Tenho lido na imprensa inúmeros apelos organizados ao voto na geringonça. É uma das novidades interessantes desta campanha eleitoral: sem atacar a individualidade de cada partido, assumindo diferenças estruturais e até tecendo críticas às opções do PS no governo, o eleitorado de PS, BE e PCP passou a olhar para estes partidos como aliados num projecto político à esquerda – e, portanto, votando num ou noutro desses partidos consoante o que sentir relevante para dar força a esse projecto. Por contraste, isso não sucede à direita. Eis um dos maiores erros dos partidos à direita: não promover um entendimento semelhante do actual confronto e deixar cair em esquecimento que, apesar das diferenças entre os partidos, também há um projecto político que une todos à direita. Que projecto é esse? Travar a marcha do socialismo, a sua apropriação da sociedade portuguesa e a sua tomada do aparelho de Estado.

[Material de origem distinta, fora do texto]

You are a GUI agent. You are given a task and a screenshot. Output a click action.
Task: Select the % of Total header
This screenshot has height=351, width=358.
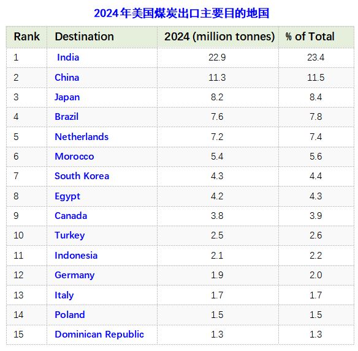point(310,37)
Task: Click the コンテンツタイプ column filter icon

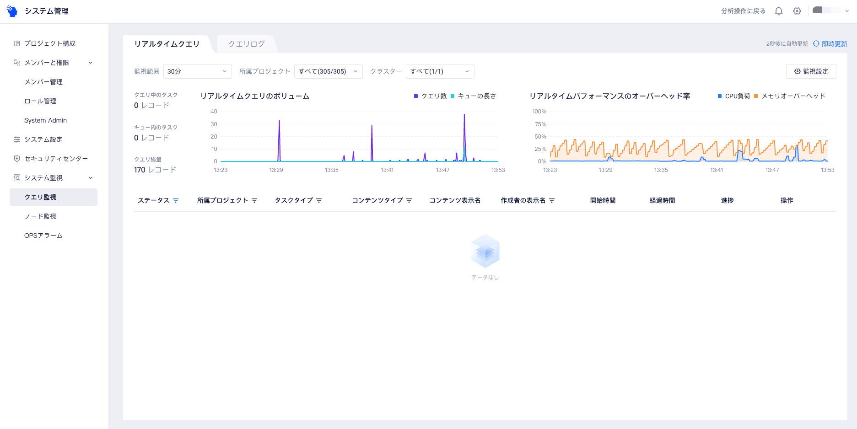Action: click(409, 200)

O último nome desse projecto político foi “Portugal à Frente” (PAF). Foi essa a identidade da coligação PSD-CDS que foi a votos em 2015 e que, mais do que isso, representou um governo que quis romper com a estatização na sociedade portuguesa – uma ruptura tão ameaçadora para a captura do poder da esquerda que justificou a sua inédita parceria. Muito antes e com outros protagonistas, mas também num momento decisivo da nossa vida colectiva, esse projecto chamou-se “Aliança Democrática” (AD). Dois momentos da nossa democracia em que a direita foi mobilizadora e forte porque enterrou as suas diferenças para celebrar as suas semelhanças: a ambição de libertar Portugal das amarras estatizantes do socialismo. Hoje, mesmo sem coligação eleitoral ou uma sigla para a nomear, essa ambição prevalece no coração político da direita portuguesa.

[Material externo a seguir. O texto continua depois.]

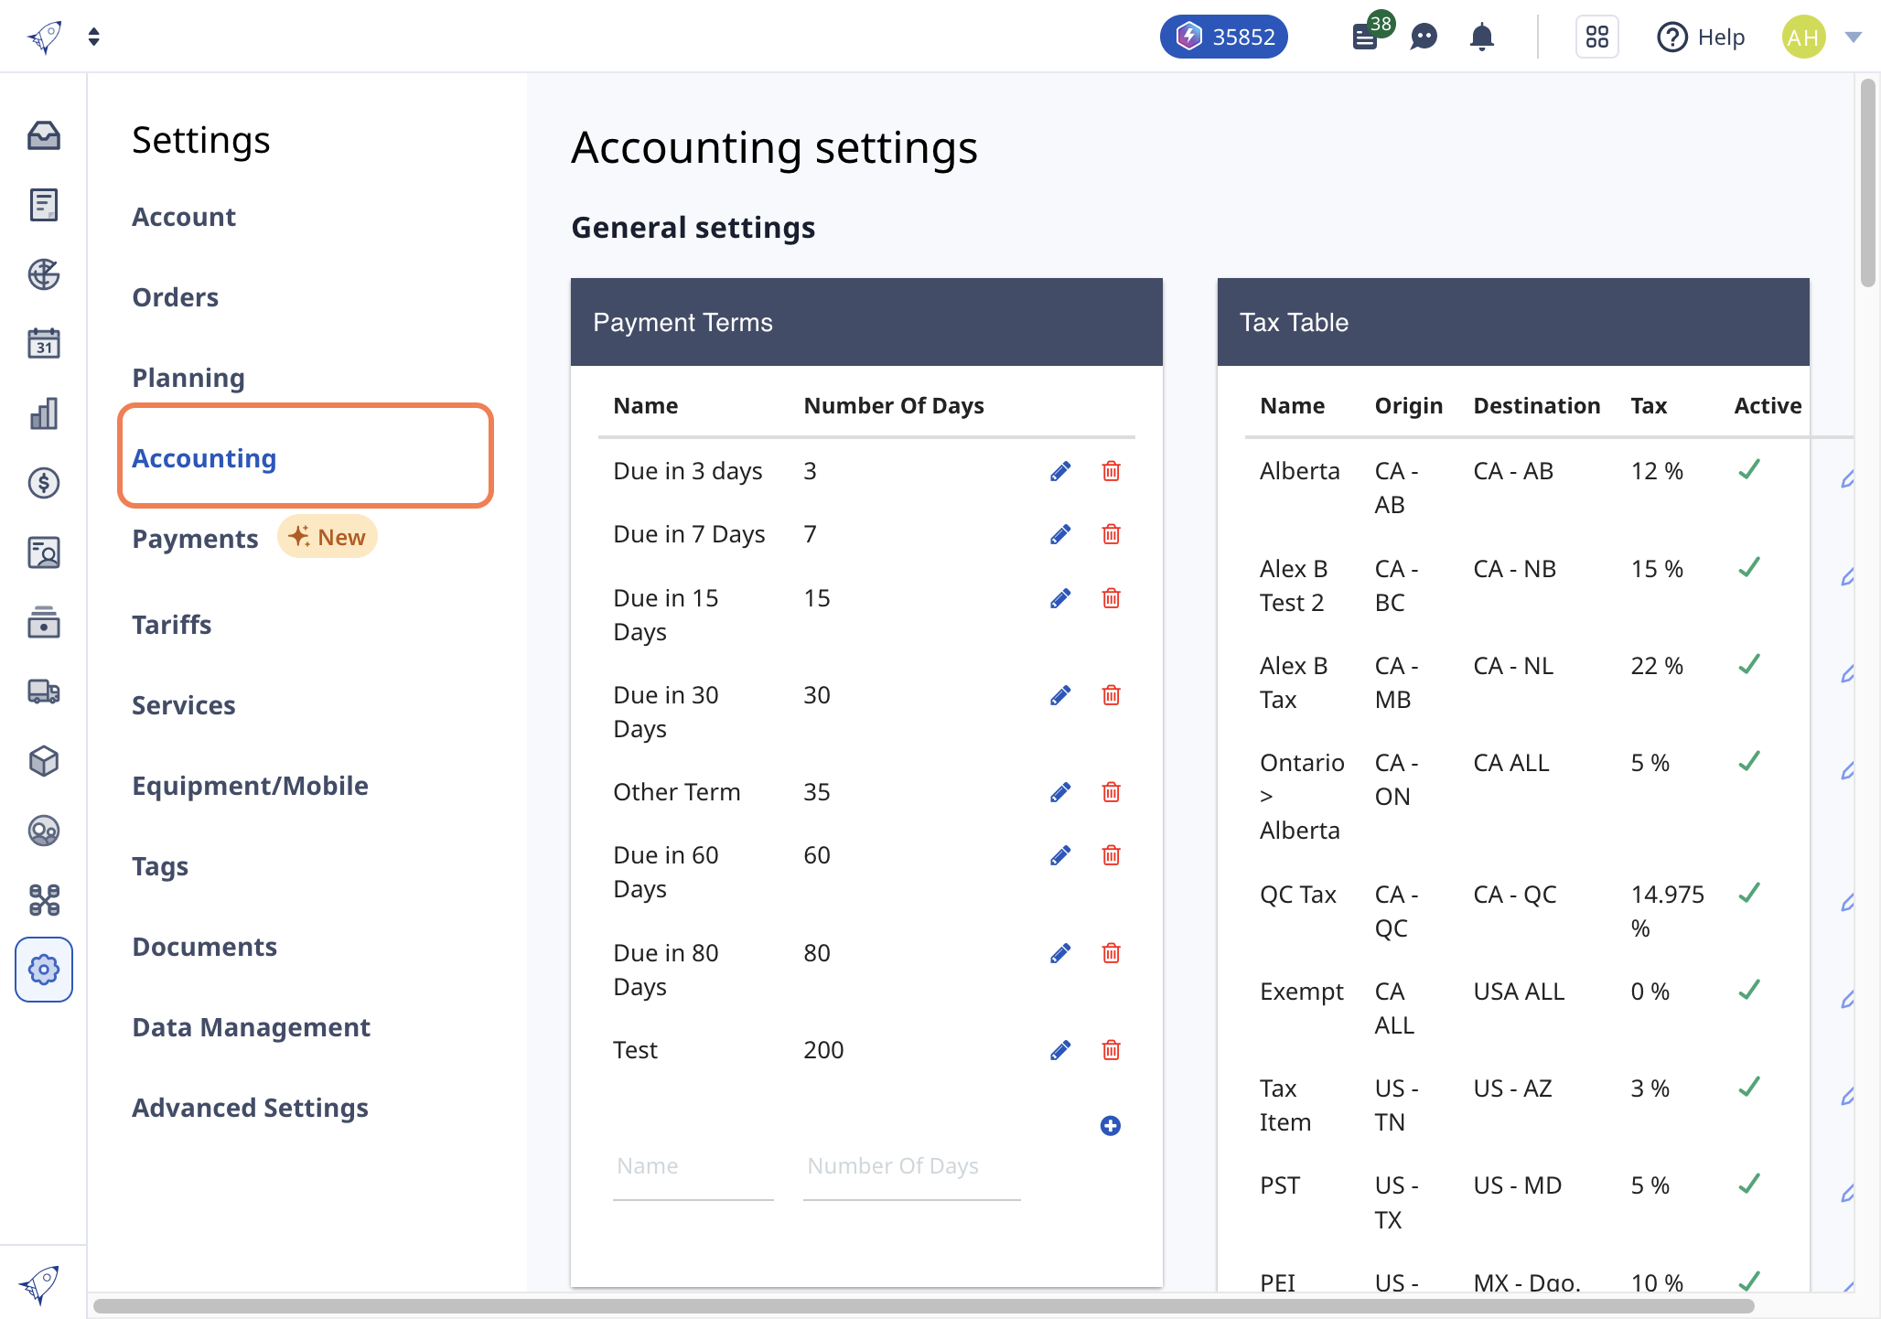Open notifications bell icon
This screenshot has height=1319, width=1881.
(1481, 38)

É, portanto, o palpitar desse coração que está no centro da mobilização do eleitorado da direita – que passou meses desmobilizado e a perguntar-se como votar no espírito da PAF ou da AD em 2019. Ora, a resposta é mais simples do que possa parecer. É votar PSD, apesar de Rui Rio, porque o motor político da direita está no PSD e só os sociais-democratas podem travar a ascensão dos socialistas – sobretudo nos distritos que bipolarizam as escolhas entre PS e PSD. É votar CDS nos círculos eleitorais onde este historicamente elege – porque o manifesto eleitoral dos centristas é o melhor guião para os próximos anos à direita e porque foi Assunção Cristas quem liderou solitariamente a oposição ao governo durante os últimos 18 meses. E é votar Iniciativa Liberal (IL), sobretudo no Porto (para eleger Carlos Guimarães Pinto), porque nesse partido está o rosto renovado da rejeição dos alicerces do socialismo – não poderá existir uma nova PAF ou AD que não o inclua.

Sim, os últimos anos têm sido particularmente ingratos para os eleitores que, à direita, buscaram na Assembleia da República a sua representação parlamentar e só encontraram vazio e abandono. Sim, houve desorientação política e, nos momentos críticos (como no dossier da “carreira dos professores”), houve até uma traição aos valores que estão no código genético de PSD e CDS. Sim, o líder do PSD rejeitou sistematicamente um posicionamento político à direita ou minimamente agregador, não lhe sendo conhecido sequer um elogio ao governo de Passos Coelho. Sim, em tempos, a líder do CDS converteu o PSD num adversário, estabelecendo como meta a sua ultrapassagem eleitoral. Sim, até a IL afixou cartazes contra o PSD, associando os sociais-democratas ao socialismo.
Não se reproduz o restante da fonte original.